Buffalo waste management overview
Buffalo is a city in Upstate New York that pays attention to sustainability, reducing wastage and improving recycling operations with better dumpster rental and landfill facilities. Waste management companies such as Buffalo Dumpster Rental HQ are at the forefront of this local initiative.
Philip Services Waste Management
But let’s have a look at the competition when it comes to junk disposal and dumpster rental services.
In 1994, Philip Environmental (Ontario) announced a turnover of C$ 253m, up 61% thanks to several acquisitions. This company, controlled by the Fracassi brothers of Toronto, only entered the market in 1990, focusing on recycling while having some collection activities; it went public the following year.
It will continue in this direction. Acquisitions in the United States allow it to carry out 40% of its business there. The company is on an exponential curve, focusing on California waste management among other niches.

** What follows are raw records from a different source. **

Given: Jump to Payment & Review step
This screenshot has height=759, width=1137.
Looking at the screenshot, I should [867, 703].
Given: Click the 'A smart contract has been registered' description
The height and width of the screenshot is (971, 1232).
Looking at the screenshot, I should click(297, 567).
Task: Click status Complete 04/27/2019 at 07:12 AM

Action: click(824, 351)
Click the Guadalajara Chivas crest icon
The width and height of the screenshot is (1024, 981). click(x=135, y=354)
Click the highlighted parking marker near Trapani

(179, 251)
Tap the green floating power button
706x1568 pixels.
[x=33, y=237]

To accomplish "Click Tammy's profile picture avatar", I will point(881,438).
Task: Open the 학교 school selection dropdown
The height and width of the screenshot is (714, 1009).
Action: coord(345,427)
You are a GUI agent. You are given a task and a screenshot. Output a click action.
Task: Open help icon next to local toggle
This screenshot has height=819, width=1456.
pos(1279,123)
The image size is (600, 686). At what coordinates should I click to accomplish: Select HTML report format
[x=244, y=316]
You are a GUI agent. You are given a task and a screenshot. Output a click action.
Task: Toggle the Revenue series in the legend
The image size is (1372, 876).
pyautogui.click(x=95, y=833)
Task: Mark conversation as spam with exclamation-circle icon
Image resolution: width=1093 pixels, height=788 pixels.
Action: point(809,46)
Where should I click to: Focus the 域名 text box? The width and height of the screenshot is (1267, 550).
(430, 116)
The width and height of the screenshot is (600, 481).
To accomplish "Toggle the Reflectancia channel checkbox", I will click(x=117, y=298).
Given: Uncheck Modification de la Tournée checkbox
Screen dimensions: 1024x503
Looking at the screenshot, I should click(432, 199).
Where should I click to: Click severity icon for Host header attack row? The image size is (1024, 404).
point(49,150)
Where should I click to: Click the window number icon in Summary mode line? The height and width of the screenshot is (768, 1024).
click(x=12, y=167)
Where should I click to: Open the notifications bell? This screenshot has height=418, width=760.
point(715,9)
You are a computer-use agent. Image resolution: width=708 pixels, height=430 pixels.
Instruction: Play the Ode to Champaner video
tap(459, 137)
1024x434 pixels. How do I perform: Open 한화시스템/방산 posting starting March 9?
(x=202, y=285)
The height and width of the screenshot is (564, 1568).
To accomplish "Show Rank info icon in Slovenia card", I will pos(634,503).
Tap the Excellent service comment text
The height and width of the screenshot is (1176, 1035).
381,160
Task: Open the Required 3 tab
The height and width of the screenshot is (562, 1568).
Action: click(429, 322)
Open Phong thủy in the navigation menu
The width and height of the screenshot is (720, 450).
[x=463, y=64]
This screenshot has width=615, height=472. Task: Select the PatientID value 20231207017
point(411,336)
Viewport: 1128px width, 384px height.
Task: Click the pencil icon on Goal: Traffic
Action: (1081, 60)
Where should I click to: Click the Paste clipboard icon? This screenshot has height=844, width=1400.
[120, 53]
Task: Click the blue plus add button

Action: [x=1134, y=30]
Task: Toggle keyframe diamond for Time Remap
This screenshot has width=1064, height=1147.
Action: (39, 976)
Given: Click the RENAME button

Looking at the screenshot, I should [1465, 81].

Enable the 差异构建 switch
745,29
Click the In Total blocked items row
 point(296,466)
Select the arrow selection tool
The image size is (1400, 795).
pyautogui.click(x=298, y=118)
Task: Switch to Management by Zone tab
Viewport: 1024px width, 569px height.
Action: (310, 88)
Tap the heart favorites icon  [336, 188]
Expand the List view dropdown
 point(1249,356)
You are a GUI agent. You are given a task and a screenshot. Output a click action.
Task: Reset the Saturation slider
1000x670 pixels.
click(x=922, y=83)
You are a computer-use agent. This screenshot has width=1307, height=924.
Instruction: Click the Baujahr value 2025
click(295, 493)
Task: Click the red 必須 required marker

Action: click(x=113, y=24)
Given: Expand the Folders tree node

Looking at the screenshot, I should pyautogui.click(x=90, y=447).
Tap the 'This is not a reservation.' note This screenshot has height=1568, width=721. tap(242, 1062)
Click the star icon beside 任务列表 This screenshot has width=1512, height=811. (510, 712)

A Philip Utilities Management subsidiary has a few small issues with hazardous waste. For 1997 alone, it acquired 30 companies for $1.3bn and in March 1998 it announced a partnership with two investment companies (Apollo Advisors and Blackstone Management) to merge with Safety Kleen, the number 5, subject moreover to a offer from Laidlaw Environmental Services.
Buffalo junk disposal services
This decision seems to mark the high point in this story. The same month the company was to announce a loss of $95.8m for 1997 and recalculated its results for the previous two years after discovering a cover-up of losses in the trade in recycled metals for at least $60m.
The value of the stock drops rapidly from $13 per share to $8. The year will be catastrophic and will end with a loss of $1.6bn.
A year later, the firm is at its worst and is filing for bankruptcy protection to prepare a restructuring plan. The value of the security is now only 42 cents Canadian.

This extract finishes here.